Why also has no media ever reported about the silence of the government even on RTI requests regarding Sonia Gandhi? It is well known that the RTI activist whom Narendra Modi quoted on his now-denied Rs 1880 crore figure never got a reply to his question. Firstpost has filed RTIs on her foreign trips but hasn't got a reply. Why has this never become an issue in the media?
It isn’t just about the way the Gandhi family is reported on. It is also about the fawning attitude the media has in any interaction the Gandhi family, especially Sonia, has with it. These interactions are always on their terms, by the way. I don’t recall seeing any interview where Sonia Gandhi has been subjected to aggressive questioning the way all other political leaders are. If there is any such interview, I would be grateful if someone can let me know so I can correct this statement.
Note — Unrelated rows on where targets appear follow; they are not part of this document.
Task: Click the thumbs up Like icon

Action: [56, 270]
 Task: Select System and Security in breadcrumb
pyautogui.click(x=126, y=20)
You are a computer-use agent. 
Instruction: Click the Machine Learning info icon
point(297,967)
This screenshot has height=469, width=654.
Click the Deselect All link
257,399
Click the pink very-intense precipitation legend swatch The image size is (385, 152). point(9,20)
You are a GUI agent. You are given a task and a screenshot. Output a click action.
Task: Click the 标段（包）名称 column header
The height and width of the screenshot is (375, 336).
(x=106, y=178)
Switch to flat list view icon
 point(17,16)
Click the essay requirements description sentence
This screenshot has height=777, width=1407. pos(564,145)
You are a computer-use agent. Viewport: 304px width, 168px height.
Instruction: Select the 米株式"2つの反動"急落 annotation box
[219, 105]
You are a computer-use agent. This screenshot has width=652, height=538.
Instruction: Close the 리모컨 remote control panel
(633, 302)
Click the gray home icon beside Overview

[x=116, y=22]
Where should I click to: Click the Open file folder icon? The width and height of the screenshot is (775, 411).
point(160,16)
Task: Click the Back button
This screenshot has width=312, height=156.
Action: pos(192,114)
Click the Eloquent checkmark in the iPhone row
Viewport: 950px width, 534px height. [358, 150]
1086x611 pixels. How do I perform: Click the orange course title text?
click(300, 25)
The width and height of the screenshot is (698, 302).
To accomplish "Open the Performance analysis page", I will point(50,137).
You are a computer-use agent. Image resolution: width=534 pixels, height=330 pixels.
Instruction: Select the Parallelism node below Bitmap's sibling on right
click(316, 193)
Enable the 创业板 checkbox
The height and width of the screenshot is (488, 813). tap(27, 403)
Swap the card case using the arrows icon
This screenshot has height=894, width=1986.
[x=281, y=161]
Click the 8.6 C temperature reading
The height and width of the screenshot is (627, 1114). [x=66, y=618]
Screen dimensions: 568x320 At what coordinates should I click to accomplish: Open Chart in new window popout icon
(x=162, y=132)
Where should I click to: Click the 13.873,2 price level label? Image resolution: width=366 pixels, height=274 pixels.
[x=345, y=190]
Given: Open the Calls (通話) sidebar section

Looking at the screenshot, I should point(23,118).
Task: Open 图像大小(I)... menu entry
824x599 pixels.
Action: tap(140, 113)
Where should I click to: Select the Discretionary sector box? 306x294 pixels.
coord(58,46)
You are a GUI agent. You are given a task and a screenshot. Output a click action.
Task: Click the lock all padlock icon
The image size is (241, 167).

Meanwhile, two episodes have etched themselves permanently in my memory.
One is Sonia Gandhi’s first press conference at the Congress office on Akbar Road. This must have been in the late 1990s or early 2000s. It was touted as a big thing and lots of people came armed with questions. But the whole show was a carefully orchestrated one, with the Congress media managers having identified which journalists were to be allowed to ask questions. Others who kept raising their hands to ask a question were ignored. There’s probably nothing new about it, it happens in other parties as well. But what stood out in this case was that no one protested at this blatant rigging of a press conference nor was anything written about it.
The second episode is the sight of a now-celebrated aggressive television anchor, who had managed to interview Sonia Gandhi briefly (in his reporting days), asking a senior Congress leader, sycophancy writ all over his bearing - `did Madam see my interview? What did she think? Did she like it?’
Is it any wonder then that it requires a Kejriwal to get the media to start looking into the Gandhi family son-in-law’s business dealings?